Breaking down AT&T’s sports strategy
When Jeff Zucker sits in the NFL’s offices over the next few months and tries to convince the league to sell him a package of media rights, as league and media business figures expect, he almost certainly will focus on the company’s diverse platforms like Bleacher Report and AT&T stores more than TNT or TBS.
Zucker, who last week was named CEO of WarnerMedia News & Sports, takes over the sports division from Turner President David Levy, who resigned earlier this month from the company. In their few public comments about the role of sports in WarnerMedia’s future, AT&T Chairman, CEO and President Randall Stephenson and Zucker have been open about their desire to remain aggressive in bidding for sports rights, which is music to the ears of all the U.S. sports leagues that are eager to see more deep-pocketed bidders.
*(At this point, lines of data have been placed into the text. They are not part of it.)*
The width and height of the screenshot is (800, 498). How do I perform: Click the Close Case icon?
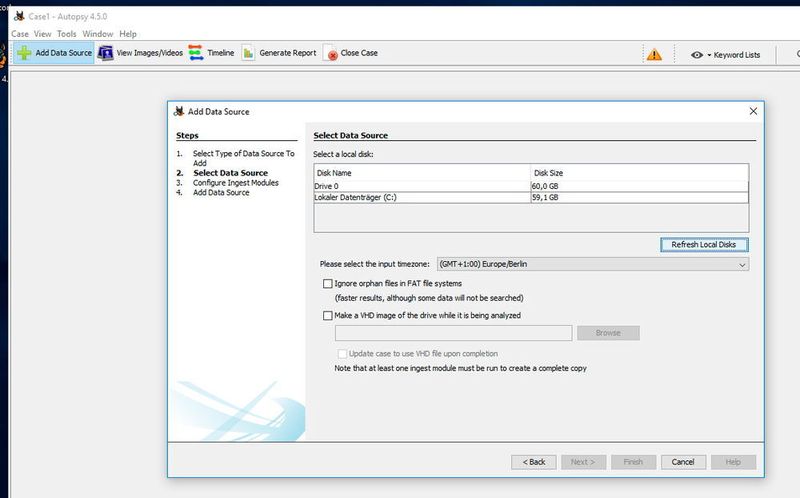(x=331, y=54)
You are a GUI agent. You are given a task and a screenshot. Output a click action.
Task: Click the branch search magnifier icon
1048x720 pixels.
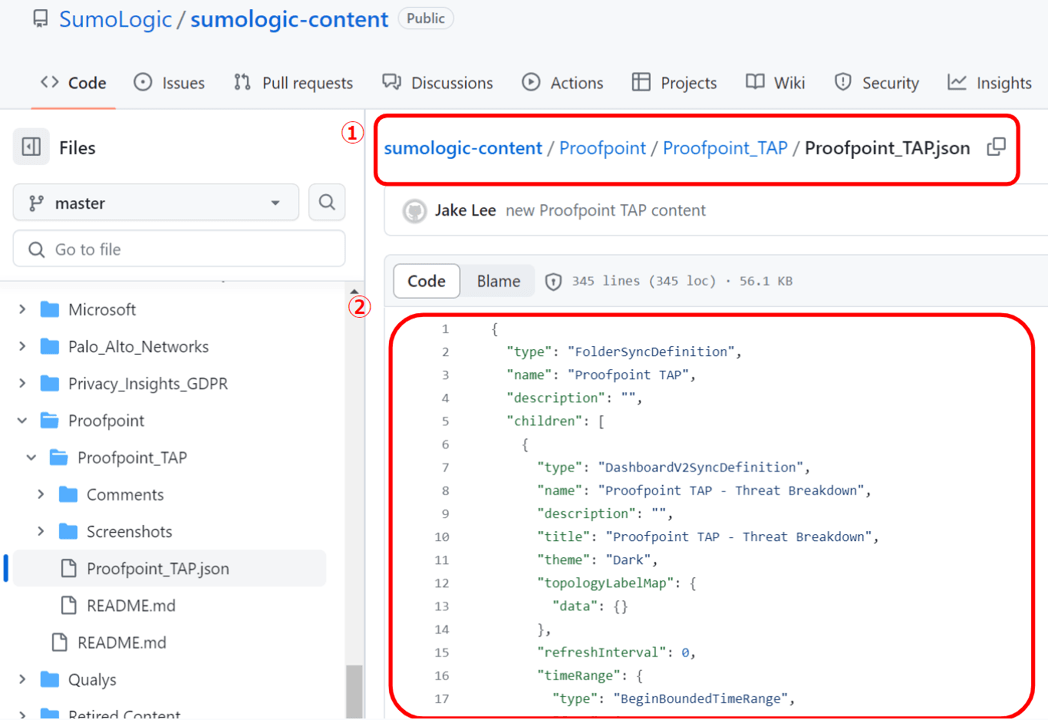[x=327, y=202]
While the new company does not have a broadcast network, sports business executives expect it to try to engage leagues and conferences with the wide scope of its assets, which include everything from brick-and-mortar AT&T retail stores and the national DirecTV satellite service to regional sports networks to linear television channels and Bleacher Report. AT&T officials believe the wide scope of their assets will make up an attractive offering for a media company that does not operate a traditional broadcast network.
Before he left, Levy outlined this vision to several sports executives, who expect Zucker to follow a similar strategy.
Now that AT&T’s Time Warner acquisition is official, industry executives expect the company’s conversations around rights negotiations to have little to do with linear television. Imagine how much AT&T could market the leagues and their games in their AT&T stores, of which there are about 5,300. It would not surprise sports executives if AT&T, the nation’s second-largest telecom, starts to load its cell phones with the B/R Live app, which would make that a more attractive place for media rights. What can AT&T do to make mobile connectivity in league arenas and stadiums better, especially with the promise of 5G?
Zucker already has a template for these types of deals. He was president and CEO of NBCUniversal during the 2008 Beijing Games when NBC’s owner, GE, used its Olympic sponsorship and media rights deal to sell industrial products into the closed Chinese market. He is well entrenched in media and entertainment circles.
A Harvard grad who is not afraid to mix things up, Zucker made headlines at a young age. He was the executive producer of the “Today” show in his mid-20s and ran NBCUniversal at 40. He is a force of personality who already is well known to league officials — a superstar executive along the lines of Dick Ebersol, the longtime broadcast executive with whom he worked through the 1990s and 2000s.
Many league executives expect WarnerMedia under Zucker to look a lot like the WarnerMedia that Levy had been touting, at least initially.
Sports executives expect WarnerMedia to emphasize the amount of data that it has, particularly from its DirecTV set-top boxes, that can identify to the second who is watching what and when. They expect Zucker to use DirecTV for the types of megacast features that ESPN has popularized, with different channels providing different views of a game. Turner already has rolled out home-team productions around NCAA tournament games on TNT and truTV. DirecTV could provide even more channels.
They also expect Zucker to tout things like Bleacher Report and House of Highlights, like Levy has done for years. In the past, Turner has sold Bleacher Report to leagues as a place where they can get in front of younger fans.
Even before the acquisition became official, Turner had tried to show off the scope of its offering. On November’s “The Match” with Tiger Woods and Phil Mickelson, for example, DirecTV offered it via pay-per-view, HBO produced a “24/7” show about the competition, and Turner International handled its global distribution. Plus, all of the marketing around the program helped consumers understand what the direct-to-consumer service B/R Live is and where they can find it.
During his meeting with staffers, the Wall Street Journal quoted Zucker telling them that he will be on the lookout for sports “that with the right business development can be developed into new properties that can be owned or licensed.” That means that “The Match” is likely to return and something like ELeague will have a lot of support.